Well, the basic definition: A lucid dream (LD) is a dream where the dreamer is aware that they are dreaming, and have some control over the dream.

This isn't the only way to define it. Some people consider being aware of the dream-state to be sufficient in order to count as lucid, some people go way farther on the control-side. German pioneer Paul Tholey´s criteria include being able to have full sensations (being able to see, hear, smell, ...), having a good memory of what happened, or even understanding the meaning of a dream while dreaming. ["Klarheit über den Sinn des Traumes"] That last point of course raises the question: Do dreams even have meanings? And if so, what do we mean with that?

I'd say that there is some consensus that lucidity exists on a multi-dimensional scale: One can be fully aware of the dream-state while having poor control, or vice versa be able to navigate through a dream effortlessy while not even thinking about it as being a dream.

Abbreviations

Lucid Dreaming communities have come up with a lot of jargon and acronyms - far too many, honestly - and I'm not sure if I want to use them here. If I force myself to avoid commonly used language it might even drive me towards a better understanding, since often, if you have learned what a word means, you fall into the trap of also thinking that you know a lot about it.

So, just for the sake of giving sort of the minimum, the most common distinction being made is whether one enters a dream directly from waking state (ie staying lucid during falling asleep) or gaining lucidity during an ongoing dream, whether through some kind of sudden realization, or gradually.

The first one is called WILD (wake-initiated lucid dream), the latter DILD (dream-initiated lucid dream). Those terms, as far as I know, were coined by dream researcher Stephen LaBerge, who was also (one of) the first to prove that LDs are actually a real phenomenon to the wider scientific community. Paul Tholey used a similar dichotomy, he wrote about Klarheit bewahrende Technik (technique of staying lucid) and Klarheit gewinnende Technik (technique of becoming lucid).

From there, language evolved over the years, so nowadays a verb to wild could just mean to be in the process of (attempting to) entering a dream-state (and not refer to to be dreaming a dream that was entered directly from waking-state) I should also add that the "directly going from being awake to being in a dream" is something that many dreamers don't actually experience that literally; it can also be about staying just aware enough that you can regain full(er) consciousness when the dream has formed.

And now?

This state of in-between is currently the one that is most interesting to me to pursue - in part because I sometimes only have very limited time to dream between one louder snore of my partner to the next. :D

Another goal is getting access to earlier dreams, the ones that happen when I am still very much asleep, and therefore less at risk of just randomly waking up over and over again.

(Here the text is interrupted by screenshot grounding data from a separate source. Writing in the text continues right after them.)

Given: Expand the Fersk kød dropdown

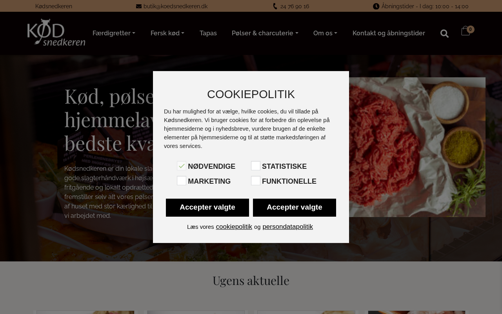Looking at the screenshot, I should tap(167, 33).
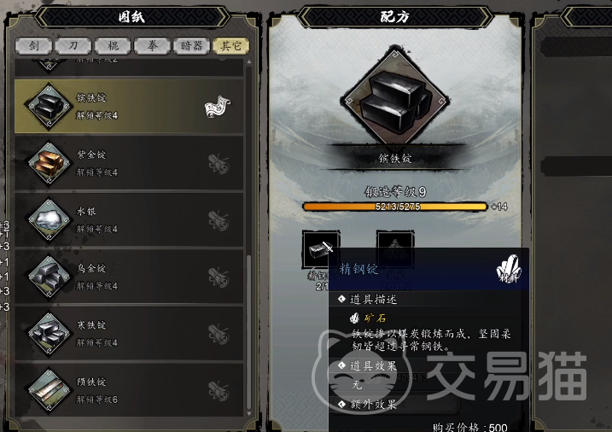Select the 剑 sword blueprint tab
Viewport: 612px width, 432px height.
point(33,46)
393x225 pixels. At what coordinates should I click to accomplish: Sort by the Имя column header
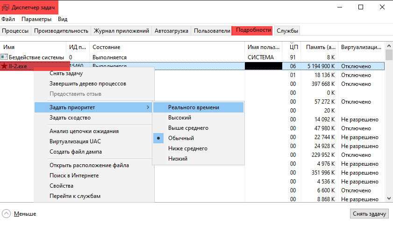point(9,47)
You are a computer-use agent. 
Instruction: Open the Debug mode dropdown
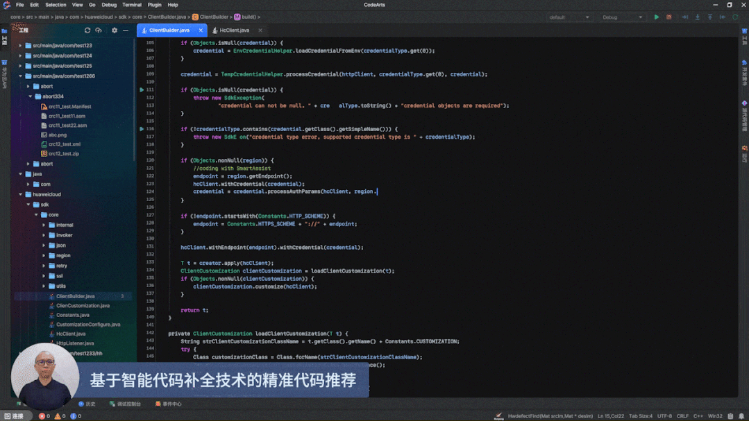click(623, 17)
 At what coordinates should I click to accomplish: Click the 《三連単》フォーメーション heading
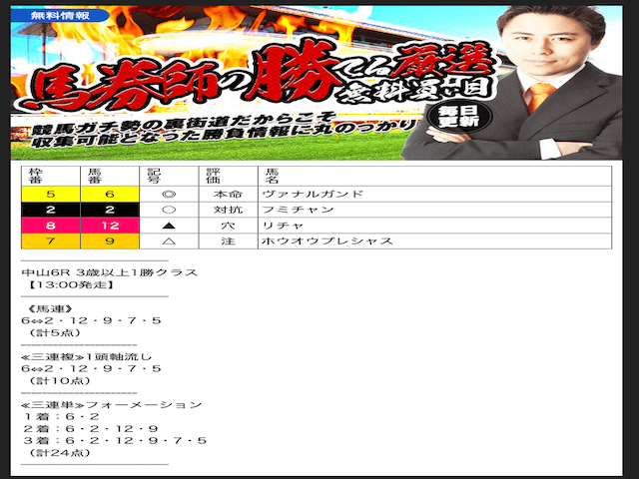click(110, 405)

Lastly, I have to figure out a way to deal with memory. I have a major handicap in that I am quite literally unable to keep a written dream-journal (even if I was super-motivated, which, honestly, I'm really not) because of my wrist issues. That almost forces me into a position where my main focus is the actual dreaming and not so much remembering it. From a journaling, analyzing and re-living perspective that sucks. But I'm gonna try make the best of it, because, in principle, I actually like the idea of putting the focus right there, on the actual thing.

That's it for now. As usual, I cannot promise that I will continue this, but as I have explained, I'm kind of out of places to go with this one interest of mine, so if I have something to say, I might as well do it on a blog - a space that I have more personal control over. Dreams are pretty personal, after all.